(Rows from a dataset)
********************

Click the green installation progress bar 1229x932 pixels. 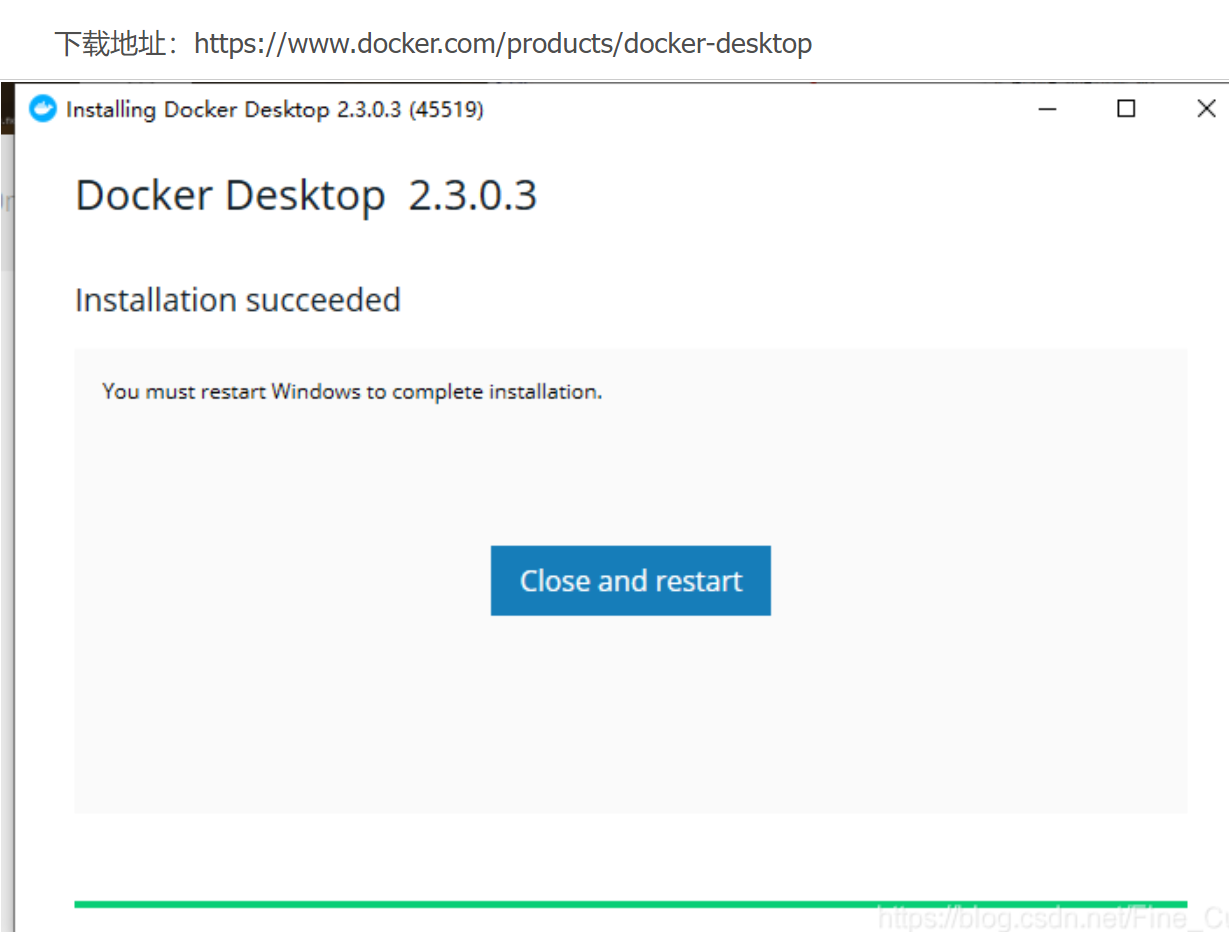[630, 904]
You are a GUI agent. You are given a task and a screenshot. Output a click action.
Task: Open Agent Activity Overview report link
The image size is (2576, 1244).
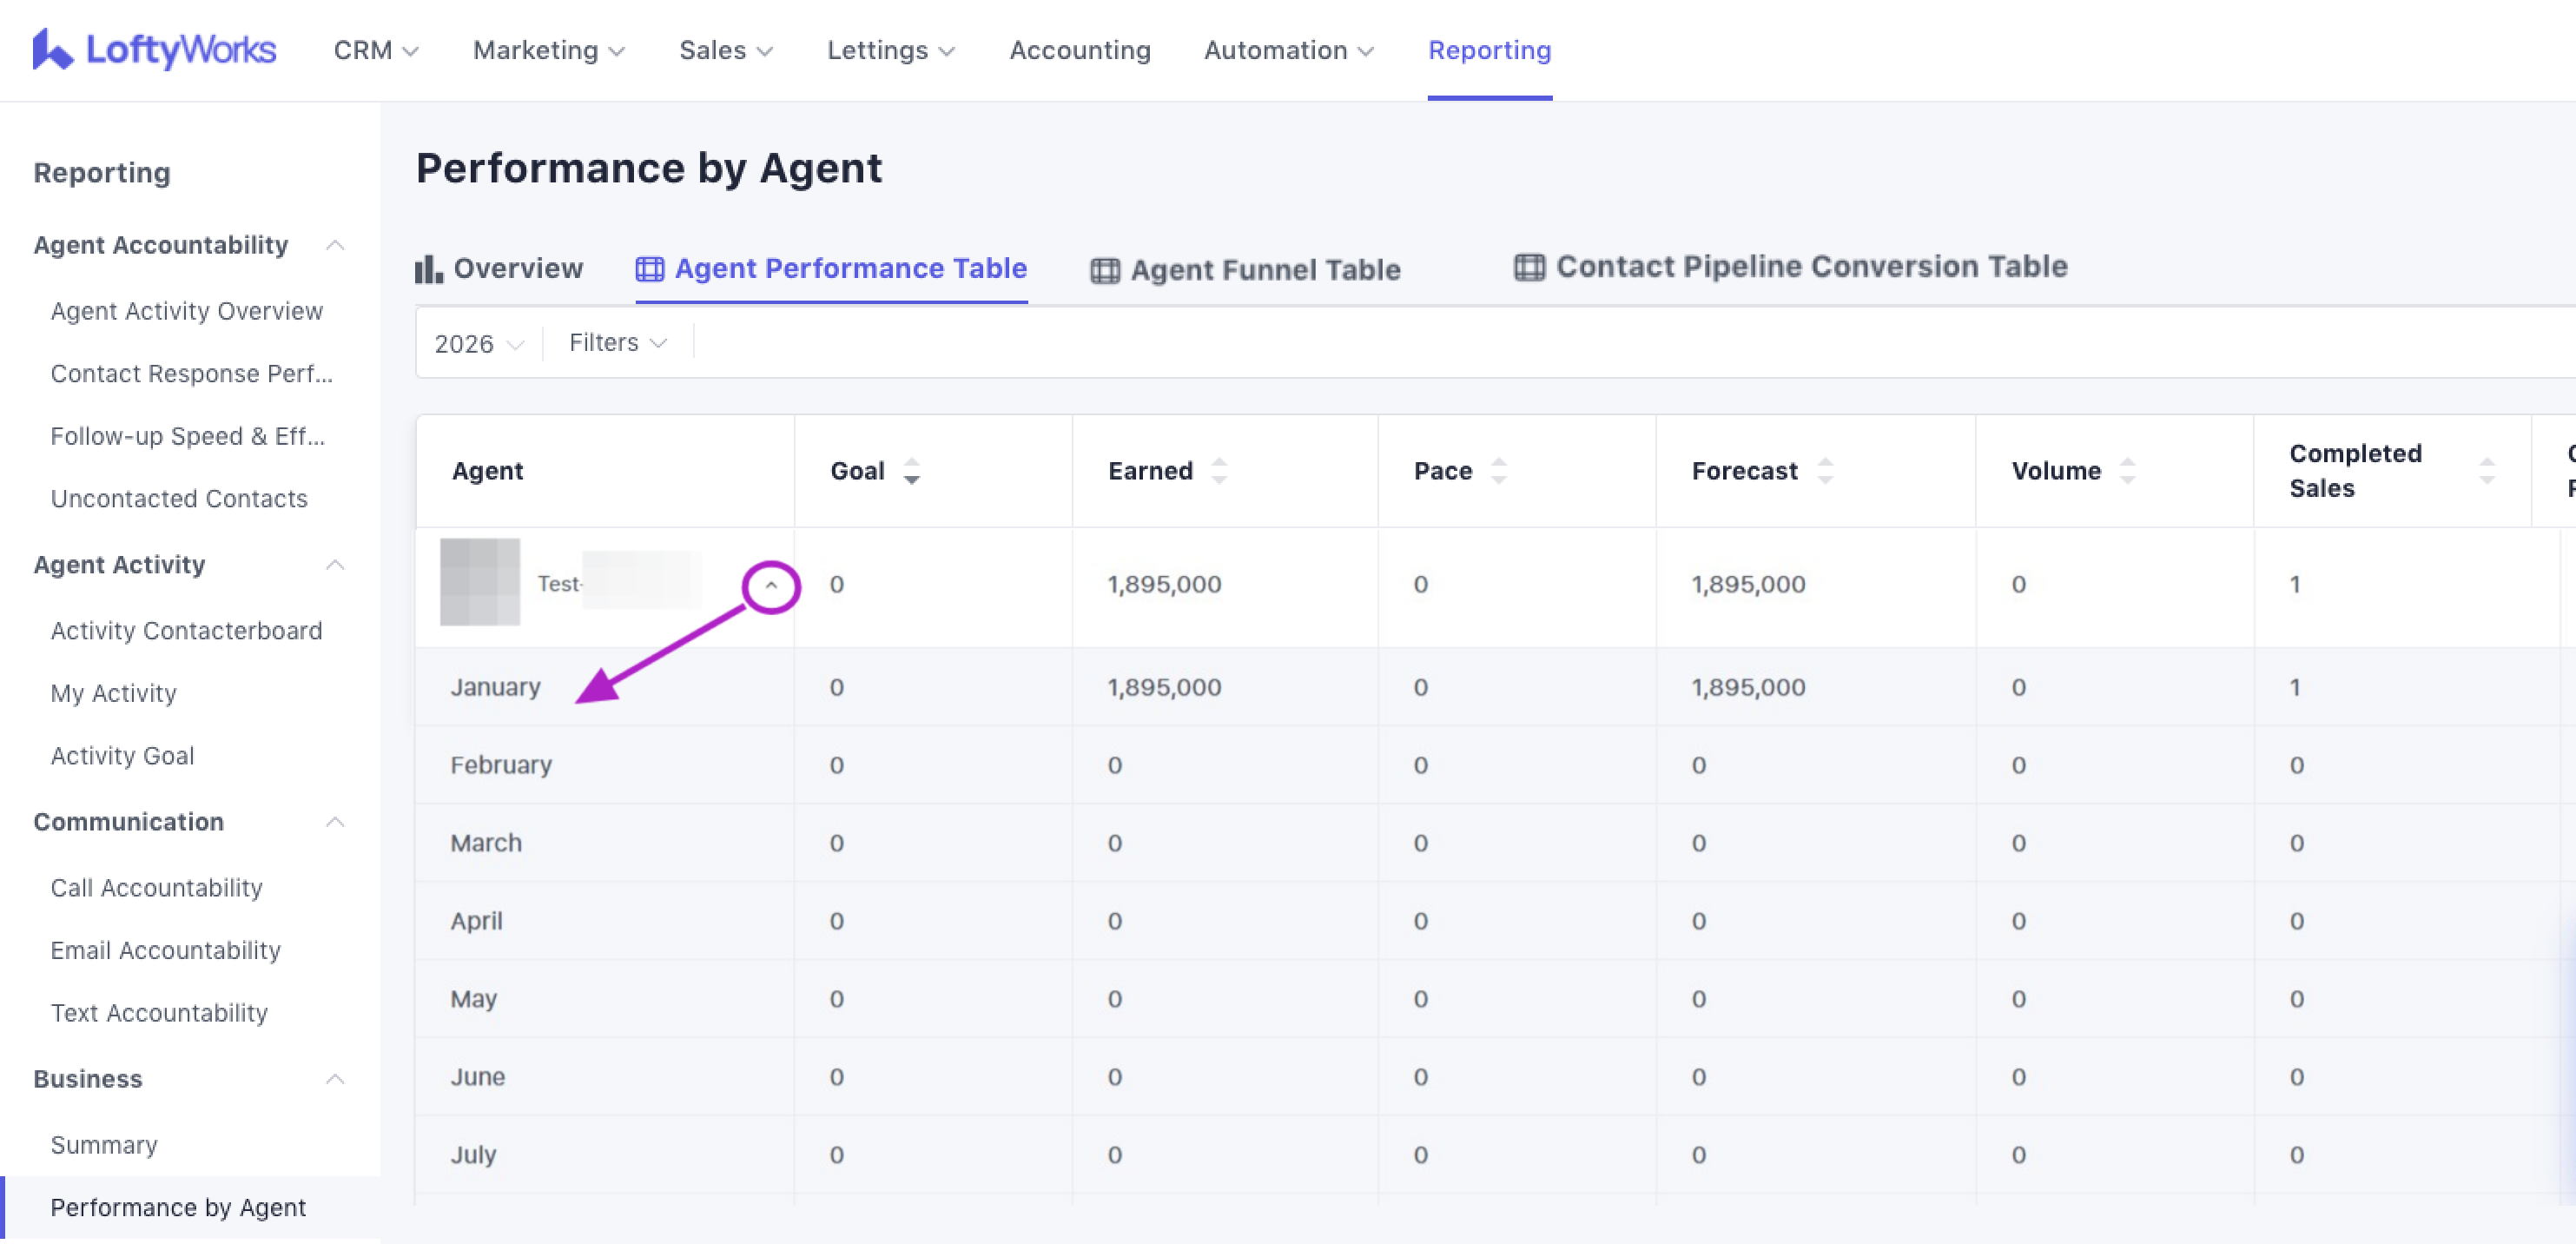(x=186, y=311)
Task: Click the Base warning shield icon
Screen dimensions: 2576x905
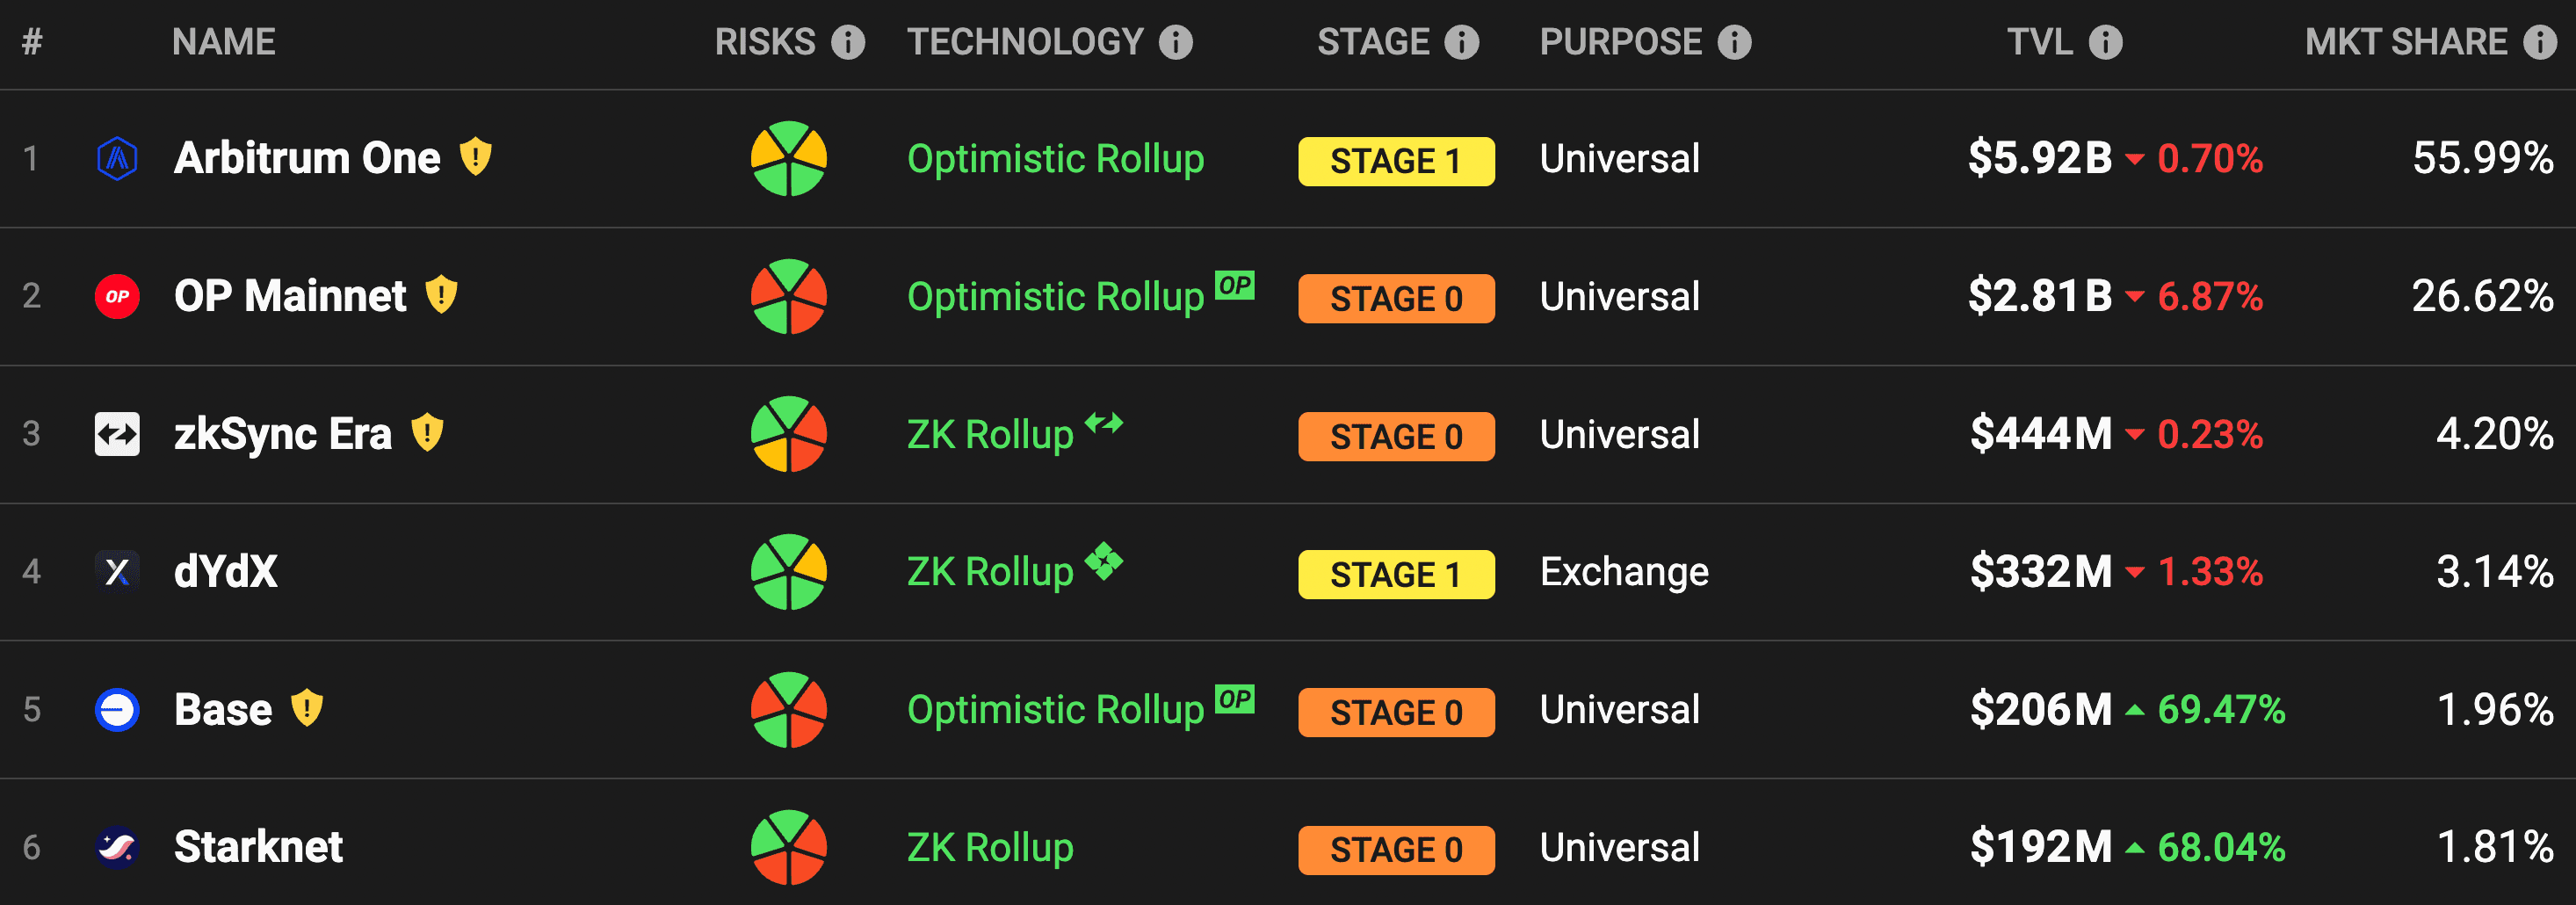Action: tap(307, 708)
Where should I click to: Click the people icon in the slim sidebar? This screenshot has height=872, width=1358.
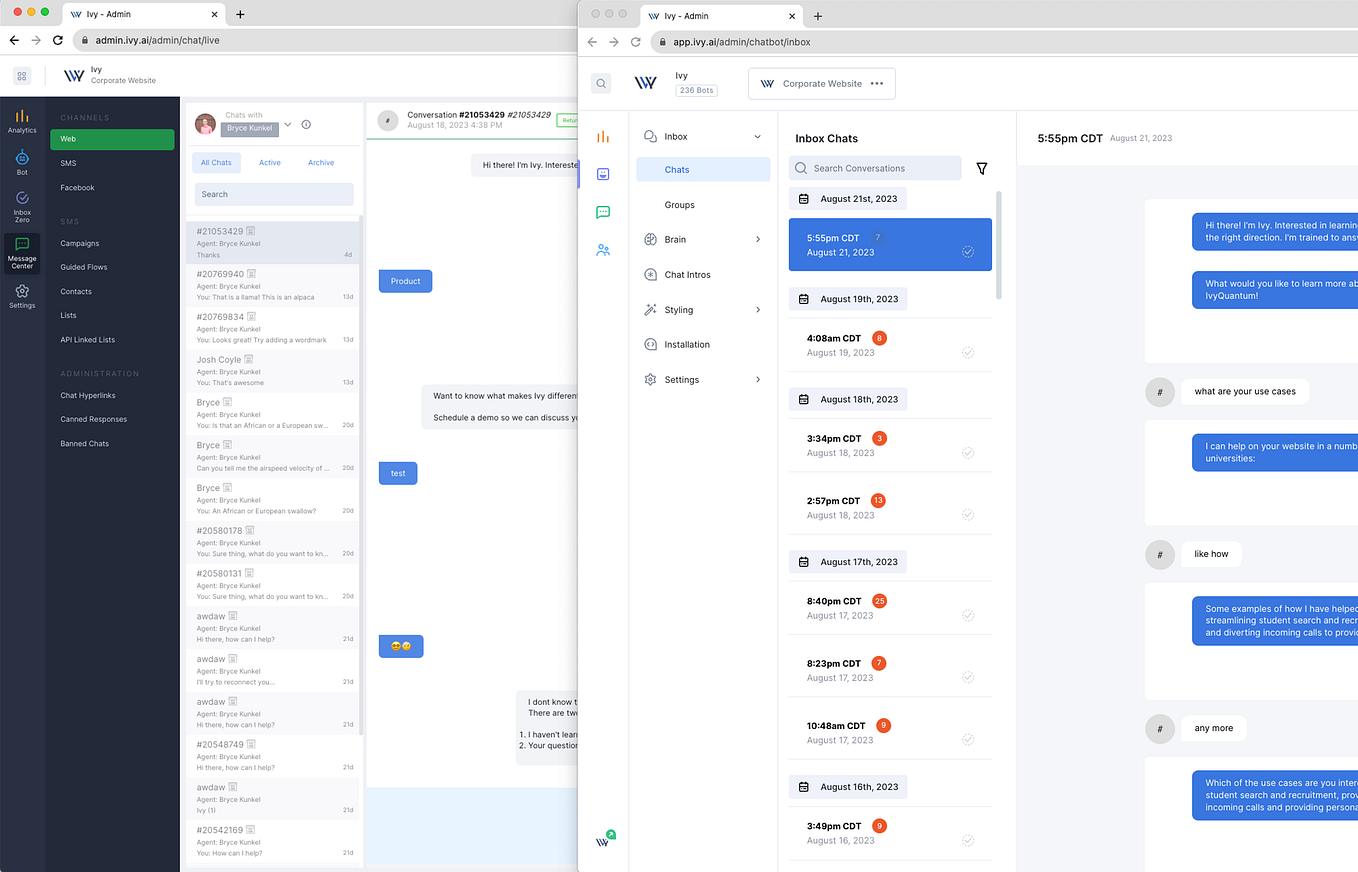(x=602, y=250)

********************

## Required task
Update the rows from the line with "Task: Click the Base warning shield icon" through the last row by replacing "shield" with "badge", changing nothing else, and leave the pictures out of your answer.

## Full output
Task: Click the Base warning badge icon
Screen dimensions: 2576x905
Action: tap(307, 708)
Where should I click to: Click the people icon in the slim sidebar? This screenshot has height=872, width=1358.
(x=602, y=250)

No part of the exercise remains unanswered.